→ **TASK PROMPT**:
Go through the lines of the material and tally those with the string "cell"; reply with the number alone.

+ + +

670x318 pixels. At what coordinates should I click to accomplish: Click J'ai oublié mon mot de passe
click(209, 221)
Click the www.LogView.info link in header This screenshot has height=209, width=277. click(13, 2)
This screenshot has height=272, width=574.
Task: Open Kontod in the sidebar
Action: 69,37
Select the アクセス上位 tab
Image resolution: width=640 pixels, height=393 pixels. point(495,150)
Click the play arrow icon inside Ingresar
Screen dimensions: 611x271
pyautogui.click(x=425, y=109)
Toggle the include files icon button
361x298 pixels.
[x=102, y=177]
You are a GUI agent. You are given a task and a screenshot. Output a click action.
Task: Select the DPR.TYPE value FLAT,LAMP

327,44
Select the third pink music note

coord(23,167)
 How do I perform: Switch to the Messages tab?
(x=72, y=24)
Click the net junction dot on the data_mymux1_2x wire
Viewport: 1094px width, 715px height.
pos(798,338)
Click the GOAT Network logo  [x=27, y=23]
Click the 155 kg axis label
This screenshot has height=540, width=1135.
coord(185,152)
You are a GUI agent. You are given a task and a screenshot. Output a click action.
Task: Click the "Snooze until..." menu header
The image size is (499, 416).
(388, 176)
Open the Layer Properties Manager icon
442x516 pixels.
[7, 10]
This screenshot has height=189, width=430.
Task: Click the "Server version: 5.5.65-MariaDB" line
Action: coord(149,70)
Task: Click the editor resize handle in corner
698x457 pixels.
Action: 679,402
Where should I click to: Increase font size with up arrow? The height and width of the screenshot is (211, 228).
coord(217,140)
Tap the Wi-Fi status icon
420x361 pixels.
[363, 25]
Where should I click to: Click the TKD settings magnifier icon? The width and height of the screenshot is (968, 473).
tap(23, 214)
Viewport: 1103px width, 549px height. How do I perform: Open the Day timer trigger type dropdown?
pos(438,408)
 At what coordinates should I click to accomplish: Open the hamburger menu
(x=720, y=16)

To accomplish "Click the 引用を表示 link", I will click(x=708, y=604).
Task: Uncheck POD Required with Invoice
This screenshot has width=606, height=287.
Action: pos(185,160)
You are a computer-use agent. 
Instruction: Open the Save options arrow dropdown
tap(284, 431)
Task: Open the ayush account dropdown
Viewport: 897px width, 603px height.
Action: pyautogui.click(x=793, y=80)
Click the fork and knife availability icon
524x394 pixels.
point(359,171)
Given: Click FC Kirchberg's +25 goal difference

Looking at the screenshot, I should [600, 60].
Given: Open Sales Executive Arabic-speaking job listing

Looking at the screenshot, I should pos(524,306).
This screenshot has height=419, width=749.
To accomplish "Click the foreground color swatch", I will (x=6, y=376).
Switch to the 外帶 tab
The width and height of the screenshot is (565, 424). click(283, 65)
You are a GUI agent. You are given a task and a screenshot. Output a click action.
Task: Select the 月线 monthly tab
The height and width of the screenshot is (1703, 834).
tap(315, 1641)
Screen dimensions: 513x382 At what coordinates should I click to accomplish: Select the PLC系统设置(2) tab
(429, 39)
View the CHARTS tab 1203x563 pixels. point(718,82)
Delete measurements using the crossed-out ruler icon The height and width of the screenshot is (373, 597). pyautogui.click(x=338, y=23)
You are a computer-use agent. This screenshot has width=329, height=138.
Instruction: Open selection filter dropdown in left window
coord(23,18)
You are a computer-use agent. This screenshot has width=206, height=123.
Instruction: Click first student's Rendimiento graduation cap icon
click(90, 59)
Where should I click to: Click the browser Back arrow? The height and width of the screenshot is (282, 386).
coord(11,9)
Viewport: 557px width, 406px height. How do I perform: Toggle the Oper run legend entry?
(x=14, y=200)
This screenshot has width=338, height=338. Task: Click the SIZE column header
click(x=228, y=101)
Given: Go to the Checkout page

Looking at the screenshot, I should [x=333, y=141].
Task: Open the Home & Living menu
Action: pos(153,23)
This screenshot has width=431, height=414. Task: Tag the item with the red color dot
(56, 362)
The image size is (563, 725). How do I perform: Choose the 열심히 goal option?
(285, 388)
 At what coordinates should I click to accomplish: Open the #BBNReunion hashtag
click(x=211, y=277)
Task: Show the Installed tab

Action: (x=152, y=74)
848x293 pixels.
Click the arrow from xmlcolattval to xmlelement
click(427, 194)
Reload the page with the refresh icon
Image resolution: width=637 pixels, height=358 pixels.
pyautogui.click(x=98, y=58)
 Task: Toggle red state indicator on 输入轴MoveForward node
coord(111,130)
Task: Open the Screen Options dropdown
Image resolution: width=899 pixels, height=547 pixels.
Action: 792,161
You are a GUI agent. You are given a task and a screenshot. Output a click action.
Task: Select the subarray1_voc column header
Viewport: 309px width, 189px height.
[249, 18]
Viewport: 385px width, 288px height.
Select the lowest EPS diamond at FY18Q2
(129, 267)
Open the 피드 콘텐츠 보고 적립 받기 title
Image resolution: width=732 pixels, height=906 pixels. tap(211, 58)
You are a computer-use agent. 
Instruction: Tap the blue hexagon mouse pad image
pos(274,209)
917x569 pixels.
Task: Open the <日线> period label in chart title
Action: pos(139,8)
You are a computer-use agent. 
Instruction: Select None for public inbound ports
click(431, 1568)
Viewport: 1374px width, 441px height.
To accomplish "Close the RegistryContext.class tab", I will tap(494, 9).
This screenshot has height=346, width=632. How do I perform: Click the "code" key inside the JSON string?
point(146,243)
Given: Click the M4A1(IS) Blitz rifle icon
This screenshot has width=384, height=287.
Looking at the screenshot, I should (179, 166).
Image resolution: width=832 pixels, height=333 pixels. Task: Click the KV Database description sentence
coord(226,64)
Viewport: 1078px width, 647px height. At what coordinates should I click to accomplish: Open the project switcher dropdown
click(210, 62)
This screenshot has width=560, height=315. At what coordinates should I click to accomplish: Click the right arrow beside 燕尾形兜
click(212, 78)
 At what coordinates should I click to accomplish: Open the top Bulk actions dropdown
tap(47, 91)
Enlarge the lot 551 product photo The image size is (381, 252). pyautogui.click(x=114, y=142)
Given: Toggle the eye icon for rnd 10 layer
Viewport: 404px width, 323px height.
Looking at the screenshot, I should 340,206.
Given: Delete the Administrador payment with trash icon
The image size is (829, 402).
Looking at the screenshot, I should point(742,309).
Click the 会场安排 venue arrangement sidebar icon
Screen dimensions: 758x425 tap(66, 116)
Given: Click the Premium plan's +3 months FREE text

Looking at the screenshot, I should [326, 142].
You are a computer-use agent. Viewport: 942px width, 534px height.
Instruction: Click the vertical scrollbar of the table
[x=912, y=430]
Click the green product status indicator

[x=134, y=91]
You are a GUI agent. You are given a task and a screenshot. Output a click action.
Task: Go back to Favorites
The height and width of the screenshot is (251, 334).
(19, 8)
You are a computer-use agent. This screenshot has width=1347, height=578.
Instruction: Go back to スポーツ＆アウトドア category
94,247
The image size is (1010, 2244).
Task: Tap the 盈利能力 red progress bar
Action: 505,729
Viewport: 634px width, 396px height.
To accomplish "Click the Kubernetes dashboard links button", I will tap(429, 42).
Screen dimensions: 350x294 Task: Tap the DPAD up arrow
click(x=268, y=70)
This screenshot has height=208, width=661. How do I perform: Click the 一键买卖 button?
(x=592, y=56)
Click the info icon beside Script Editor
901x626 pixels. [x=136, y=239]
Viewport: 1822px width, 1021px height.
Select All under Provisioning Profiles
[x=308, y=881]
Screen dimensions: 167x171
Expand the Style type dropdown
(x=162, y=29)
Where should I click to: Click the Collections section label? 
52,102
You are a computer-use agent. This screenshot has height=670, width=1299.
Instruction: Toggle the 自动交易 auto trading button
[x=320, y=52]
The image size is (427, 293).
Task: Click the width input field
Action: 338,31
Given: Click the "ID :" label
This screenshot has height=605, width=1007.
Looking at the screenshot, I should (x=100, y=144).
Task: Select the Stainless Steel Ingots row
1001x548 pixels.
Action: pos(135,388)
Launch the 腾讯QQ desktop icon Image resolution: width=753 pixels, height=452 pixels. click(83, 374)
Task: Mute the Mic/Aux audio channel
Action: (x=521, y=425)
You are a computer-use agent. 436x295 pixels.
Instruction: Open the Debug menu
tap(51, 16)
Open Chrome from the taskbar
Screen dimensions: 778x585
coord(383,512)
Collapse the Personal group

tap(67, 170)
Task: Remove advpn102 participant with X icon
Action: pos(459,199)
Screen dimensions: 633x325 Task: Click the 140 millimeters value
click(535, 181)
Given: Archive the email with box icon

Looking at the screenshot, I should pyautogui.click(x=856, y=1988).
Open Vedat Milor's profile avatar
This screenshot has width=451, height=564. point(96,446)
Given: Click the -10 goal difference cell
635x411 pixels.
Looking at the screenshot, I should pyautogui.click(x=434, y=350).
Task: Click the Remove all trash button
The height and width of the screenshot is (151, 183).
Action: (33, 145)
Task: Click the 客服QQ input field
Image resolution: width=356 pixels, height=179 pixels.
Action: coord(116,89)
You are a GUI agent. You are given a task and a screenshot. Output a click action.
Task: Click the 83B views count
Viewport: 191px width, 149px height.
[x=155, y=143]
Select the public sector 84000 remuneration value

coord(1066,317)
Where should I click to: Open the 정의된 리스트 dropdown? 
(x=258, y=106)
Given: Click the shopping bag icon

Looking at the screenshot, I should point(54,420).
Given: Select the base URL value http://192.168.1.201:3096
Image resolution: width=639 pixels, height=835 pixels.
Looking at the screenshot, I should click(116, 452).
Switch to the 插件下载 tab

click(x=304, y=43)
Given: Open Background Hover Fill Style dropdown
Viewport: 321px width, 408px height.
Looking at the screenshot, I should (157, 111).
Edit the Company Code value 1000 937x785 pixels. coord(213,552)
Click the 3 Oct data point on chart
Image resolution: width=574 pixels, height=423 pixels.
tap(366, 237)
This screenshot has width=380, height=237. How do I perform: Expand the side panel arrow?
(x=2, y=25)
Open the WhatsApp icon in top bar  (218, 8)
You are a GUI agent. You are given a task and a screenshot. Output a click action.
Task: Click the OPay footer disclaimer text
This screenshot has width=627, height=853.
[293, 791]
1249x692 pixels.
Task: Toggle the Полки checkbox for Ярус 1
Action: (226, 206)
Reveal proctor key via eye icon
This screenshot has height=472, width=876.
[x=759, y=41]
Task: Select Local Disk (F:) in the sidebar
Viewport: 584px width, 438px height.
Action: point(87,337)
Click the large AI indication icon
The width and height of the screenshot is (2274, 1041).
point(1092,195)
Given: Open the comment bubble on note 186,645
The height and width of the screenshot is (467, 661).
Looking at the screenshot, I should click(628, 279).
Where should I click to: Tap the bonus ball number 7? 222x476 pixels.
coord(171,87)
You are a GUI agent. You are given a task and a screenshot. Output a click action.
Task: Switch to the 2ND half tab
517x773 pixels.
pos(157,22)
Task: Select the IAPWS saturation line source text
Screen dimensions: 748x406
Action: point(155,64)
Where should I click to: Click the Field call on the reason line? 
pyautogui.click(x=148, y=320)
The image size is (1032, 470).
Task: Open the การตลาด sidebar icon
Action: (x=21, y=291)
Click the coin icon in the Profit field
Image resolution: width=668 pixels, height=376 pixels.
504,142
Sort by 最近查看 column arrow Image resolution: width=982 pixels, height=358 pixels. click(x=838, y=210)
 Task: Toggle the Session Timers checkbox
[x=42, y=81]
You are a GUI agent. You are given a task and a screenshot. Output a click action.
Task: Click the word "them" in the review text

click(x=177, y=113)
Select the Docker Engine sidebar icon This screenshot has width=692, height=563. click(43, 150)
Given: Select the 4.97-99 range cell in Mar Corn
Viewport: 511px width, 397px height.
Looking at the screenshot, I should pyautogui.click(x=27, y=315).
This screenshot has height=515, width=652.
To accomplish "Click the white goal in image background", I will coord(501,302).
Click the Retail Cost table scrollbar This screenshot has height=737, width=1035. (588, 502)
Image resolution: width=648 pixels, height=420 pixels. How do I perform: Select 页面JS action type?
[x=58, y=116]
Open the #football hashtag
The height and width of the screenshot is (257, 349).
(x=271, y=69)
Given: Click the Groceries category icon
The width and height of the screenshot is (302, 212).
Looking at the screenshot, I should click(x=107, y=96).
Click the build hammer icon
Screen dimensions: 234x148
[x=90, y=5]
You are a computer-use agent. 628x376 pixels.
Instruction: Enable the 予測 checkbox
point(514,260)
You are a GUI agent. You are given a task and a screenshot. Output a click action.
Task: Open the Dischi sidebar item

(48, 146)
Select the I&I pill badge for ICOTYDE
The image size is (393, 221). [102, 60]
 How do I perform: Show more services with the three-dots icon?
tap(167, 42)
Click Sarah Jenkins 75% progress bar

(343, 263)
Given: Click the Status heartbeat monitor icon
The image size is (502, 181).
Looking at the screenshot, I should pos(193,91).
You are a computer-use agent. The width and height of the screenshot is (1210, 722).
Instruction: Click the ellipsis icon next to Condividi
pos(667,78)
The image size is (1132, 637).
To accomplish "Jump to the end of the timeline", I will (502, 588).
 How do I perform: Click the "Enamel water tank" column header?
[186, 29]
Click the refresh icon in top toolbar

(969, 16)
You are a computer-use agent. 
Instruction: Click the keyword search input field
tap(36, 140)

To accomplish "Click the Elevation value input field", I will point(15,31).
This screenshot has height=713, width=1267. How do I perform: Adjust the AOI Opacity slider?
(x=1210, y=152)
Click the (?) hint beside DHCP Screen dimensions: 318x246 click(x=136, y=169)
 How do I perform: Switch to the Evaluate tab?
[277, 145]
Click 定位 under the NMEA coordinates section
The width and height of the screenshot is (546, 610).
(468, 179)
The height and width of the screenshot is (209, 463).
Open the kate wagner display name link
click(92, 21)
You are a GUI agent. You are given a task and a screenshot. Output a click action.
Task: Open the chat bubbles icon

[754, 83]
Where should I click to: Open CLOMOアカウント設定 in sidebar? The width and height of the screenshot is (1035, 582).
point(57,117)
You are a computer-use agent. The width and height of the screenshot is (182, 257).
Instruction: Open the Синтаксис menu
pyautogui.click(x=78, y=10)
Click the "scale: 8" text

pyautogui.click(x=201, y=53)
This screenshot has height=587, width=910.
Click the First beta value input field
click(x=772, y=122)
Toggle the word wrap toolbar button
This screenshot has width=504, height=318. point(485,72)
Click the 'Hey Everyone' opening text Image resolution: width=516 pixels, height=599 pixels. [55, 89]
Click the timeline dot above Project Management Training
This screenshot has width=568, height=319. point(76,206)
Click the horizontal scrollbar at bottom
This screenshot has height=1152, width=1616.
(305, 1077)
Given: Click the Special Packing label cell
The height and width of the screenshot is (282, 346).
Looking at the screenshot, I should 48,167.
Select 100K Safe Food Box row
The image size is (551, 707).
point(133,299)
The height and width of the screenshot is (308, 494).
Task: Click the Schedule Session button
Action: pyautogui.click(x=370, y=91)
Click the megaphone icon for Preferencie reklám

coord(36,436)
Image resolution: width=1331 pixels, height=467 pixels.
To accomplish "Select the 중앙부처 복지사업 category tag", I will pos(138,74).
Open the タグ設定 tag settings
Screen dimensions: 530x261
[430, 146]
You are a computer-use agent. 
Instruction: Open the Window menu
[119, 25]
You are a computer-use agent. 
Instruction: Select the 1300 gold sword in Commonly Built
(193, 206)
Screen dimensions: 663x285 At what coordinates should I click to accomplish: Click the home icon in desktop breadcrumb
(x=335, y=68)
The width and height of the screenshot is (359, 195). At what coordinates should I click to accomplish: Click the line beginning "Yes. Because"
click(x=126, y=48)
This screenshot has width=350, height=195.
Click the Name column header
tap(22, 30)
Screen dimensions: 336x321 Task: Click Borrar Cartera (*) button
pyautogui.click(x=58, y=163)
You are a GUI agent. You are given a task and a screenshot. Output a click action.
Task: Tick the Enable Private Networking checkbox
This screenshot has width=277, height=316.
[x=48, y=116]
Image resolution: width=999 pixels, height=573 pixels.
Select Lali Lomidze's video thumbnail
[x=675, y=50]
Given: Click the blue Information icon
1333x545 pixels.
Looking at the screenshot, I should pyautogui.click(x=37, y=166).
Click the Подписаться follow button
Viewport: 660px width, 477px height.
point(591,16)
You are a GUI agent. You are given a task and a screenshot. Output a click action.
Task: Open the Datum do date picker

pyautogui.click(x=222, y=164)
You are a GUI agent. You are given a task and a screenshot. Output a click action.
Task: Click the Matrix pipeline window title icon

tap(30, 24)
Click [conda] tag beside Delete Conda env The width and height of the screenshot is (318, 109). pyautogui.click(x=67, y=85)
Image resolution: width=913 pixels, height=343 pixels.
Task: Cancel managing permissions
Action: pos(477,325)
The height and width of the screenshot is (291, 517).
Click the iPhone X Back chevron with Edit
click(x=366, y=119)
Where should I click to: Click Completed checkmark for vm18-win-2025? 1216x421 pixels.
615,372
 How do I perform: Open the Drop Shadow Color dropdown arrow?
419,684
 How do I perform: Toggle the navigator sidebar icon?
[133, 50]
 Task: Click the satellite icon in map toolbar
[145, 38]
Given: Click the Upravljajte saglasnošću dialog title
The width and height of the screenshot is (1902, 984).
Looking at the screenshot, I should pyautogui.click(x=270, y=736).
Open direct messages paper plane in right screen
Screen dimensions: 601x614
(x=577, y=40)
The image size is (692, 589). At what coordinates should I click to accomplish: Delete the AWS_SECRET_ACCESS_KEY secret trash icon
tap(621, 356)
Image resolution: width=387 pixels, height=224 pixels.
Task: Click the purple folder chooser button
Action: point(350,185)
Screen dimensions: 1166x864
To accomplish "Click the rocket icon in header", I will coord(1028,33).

+ + +

→ **RESULT BELOW**:
3